• [Problem requirements]
Write the next part of the Parrot dynamic binding proposal, starting right after its final sentence.

— Start of Quoted passage —

[RFC] Dynamic binding design, part I: Interface

Bob Rogers Sat, 07 Jan 2006 17:36:59 -0800

   This is an attempt to summarize my thinking about the instruction
interface to dynamic binding and its interaction with the other
dynamically-scoped bits of Parrot.  I am hoping to get feedback before
diving further into the implementation details.


   Please let me know what you think.  TIA,

                                        -- Bob Rogers
                                           http://rgrjr.dyndns.org/

------------------------------------------------------------------------

0.  Table of contents.

   1.  The control stack is really the dynamic stack.
   2.  There ought to be a popaction instruction.
   3.  Dynamic binding state also belongs on the control stack.
   4.  Dynamic binding needs bind_global, bind_location, and unbind_n ops.
   5.  Implementation should be done in phases.
   6.  Notes.

1.  The control stack is really the dynamic stack.

   Currently, the control stack is used to store the following things:

   1.  Exception handlers.  These are manipulated by the push_eh and
clear_eh instructions.

   2.  Cleanup actions.  These are pushed by pushaction, but there is
currently no way to pop these, save indirectly via popmark (or returning
from the sub).

   3.  Stack marks.  These are manipulated by pushmark and popmark, and
allow multiple control stack entries to be removed at once.

   4.  Local return addresses.  These are pushed by the bsr and jsr
instructions, and popped by ret.

Of these operations, the language features that require the first two
are lexically determined.  That is, they are determined by HLL
constructs that are lexical features of the program [1], despite having
dynamic scope, and hence the start and end of these features' lifetimes
can be precisely located in the program text.  We always know when and
what we have to pop.

— End of Quoted passage —
— Start of Dataset extract —

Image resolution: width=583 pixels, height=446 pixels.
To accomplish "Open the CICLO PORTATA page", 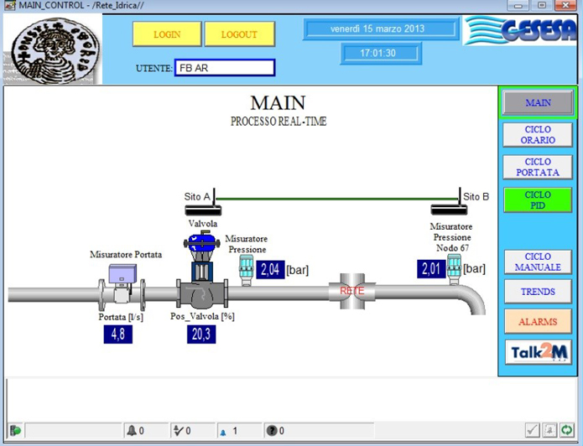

— End of Dataset extract —

• [Exercise output]
   Furthermore, and particularly in the case of error handlers and
return addresses, all four are meaningful only while that calling
context is active [2], and so must necessarily be popped when the sub
returns.

   Note that bsr/jsr don't quite fit this model in principal.  However,
they are meaningful only within a single context, and it isn't possible
to bsr to a place that does a push_eh and returns, so in practice
bsr/jsr must be used as if they were lexically determined.

2.  There ought to be a popaction instruction.

   As a related issue, it is something of an annoyance that there is no
way to pop an action other than to push/pop a mark.  True, having a
popaction instruction is not strictly necessary, but by the same token,
neither is clear_eh.

   The pushaction instruction is useful for implementing 'leave' blocks.
The following Perl6 code:

        {
            ...
            leave { do_some_cleanup($lexical_reference); }
        }

would compile into something like

        cleanup = newclosure cleanup_sub
        pushmark 42
        pushaction cleanup
        ...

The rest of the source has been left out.